-- Written problem --
Reproduce word for word the part of the items below that runs from the line with "Where should I click to: Tap the front" up to and including the final line of the items.

-- Data excerpts --
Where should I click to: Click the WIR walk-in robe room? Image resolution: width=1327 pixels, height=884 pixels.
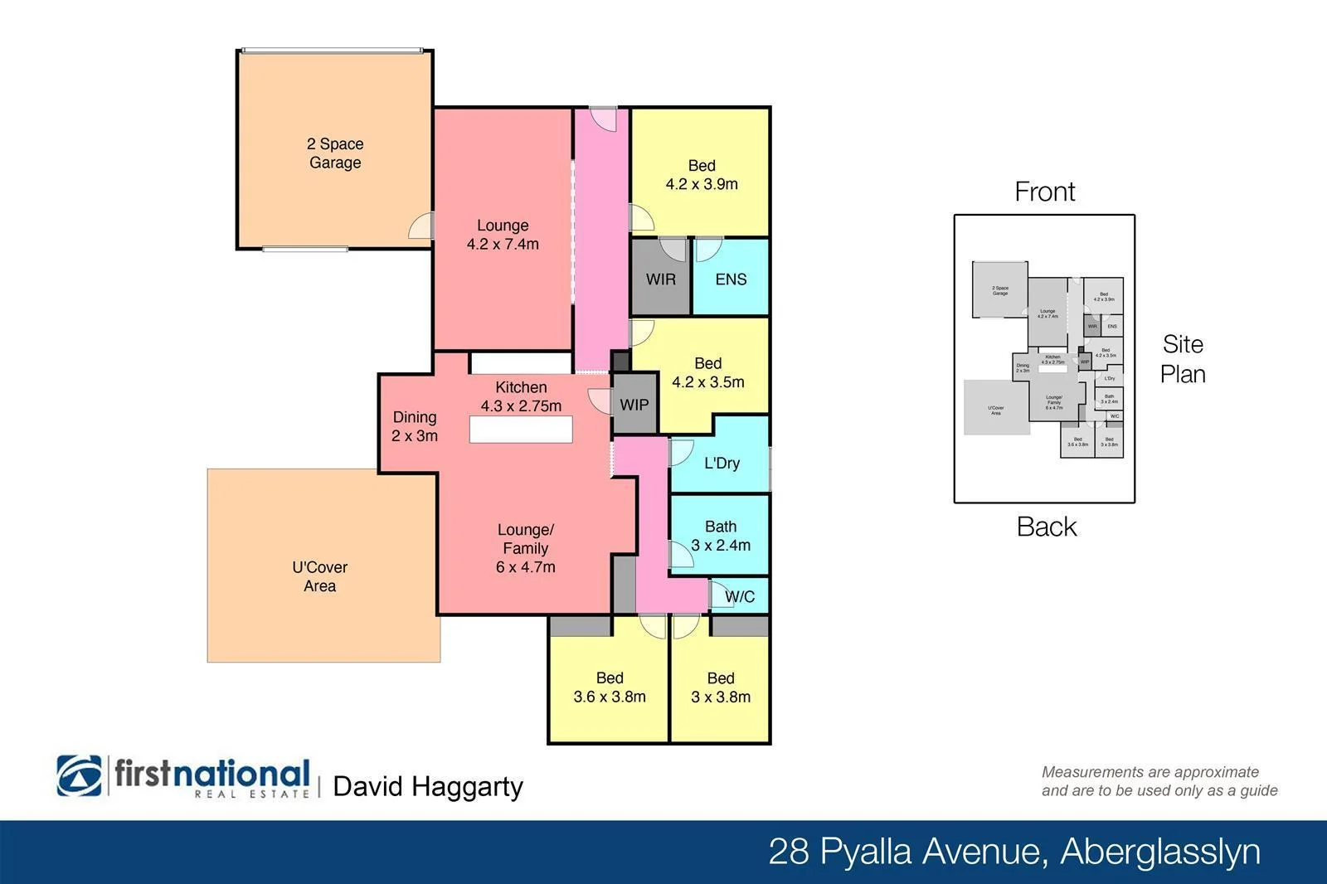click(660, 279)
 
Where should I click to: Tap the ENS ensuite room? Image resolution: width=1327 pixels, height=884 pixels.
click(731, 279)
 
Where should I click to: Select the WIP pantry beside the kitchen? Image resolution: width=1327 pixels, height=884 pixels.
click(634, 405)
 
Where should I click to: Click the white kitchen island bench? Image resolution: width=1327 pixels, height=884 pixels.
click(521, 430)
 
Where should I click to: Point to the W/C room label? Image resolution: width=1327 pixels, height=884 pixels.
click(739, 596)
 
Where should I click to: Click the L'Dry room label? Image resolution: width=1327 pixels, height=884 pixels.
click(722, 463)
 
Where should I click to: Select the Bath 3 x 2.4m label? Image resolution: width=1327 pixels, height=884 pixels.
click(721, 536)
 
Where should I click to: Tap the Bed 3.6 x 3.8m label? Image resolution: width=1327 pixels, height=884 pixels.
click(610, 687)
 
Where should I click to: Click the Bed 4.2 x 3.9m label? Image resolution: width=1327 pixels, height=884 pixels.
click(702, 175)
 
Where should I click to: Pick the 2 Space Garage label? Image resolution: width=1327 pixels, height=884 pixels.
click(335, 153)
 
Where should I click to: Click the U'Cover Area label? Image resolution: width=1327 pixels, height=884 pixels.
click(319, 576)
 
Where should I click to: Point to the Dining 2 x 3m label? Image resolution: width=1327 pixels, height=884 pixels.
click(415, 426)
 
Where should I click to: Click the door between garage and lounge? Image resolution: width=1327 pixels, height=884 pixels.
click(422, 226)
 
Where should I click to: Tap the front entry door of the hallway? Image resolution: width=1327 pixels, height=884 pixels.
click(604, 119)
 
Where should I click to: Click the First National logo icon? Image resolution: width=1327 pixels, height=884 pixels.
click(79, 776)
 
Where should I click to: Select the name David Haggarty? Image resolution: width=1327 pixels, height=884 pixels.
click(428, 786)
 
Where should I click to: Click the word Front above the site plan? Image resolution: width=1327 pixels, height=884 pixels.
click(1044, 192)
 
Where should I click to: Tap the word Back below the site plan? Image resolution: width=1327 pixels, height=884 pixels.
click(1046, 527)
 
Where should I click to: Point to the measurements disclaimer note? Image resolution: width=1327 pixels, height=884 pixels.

-- Output --
Where should I click to: Tap the front entry door of the hallway? Image resolution: width=1327 pixels, height=884 pixels.
click(604, 119)
 
Where should I click to: Click the First National logo icon? Image resolution: width=1327 pixels, height=884 pixels.
click(79, 776)
 
Where should I click to: Select the name David Haggarty? Image resolution: width=1327 pixels, height=884 pixels.
click(428, 786)
 
Where should I click to: Click the word Front above the site plan? Image resolution: width=1327 pixels, height=884 pixels.
click(1044, 192)
 
Where should I click to: Tap the word Back below the site plan? Image resolution: width=1327 pixels, height=884 pixels.
click(1046, 527)
 
Where should I click to: Point to the measurements disclaimer note? Image resolution: width=1327 pixels, height=884 pixels.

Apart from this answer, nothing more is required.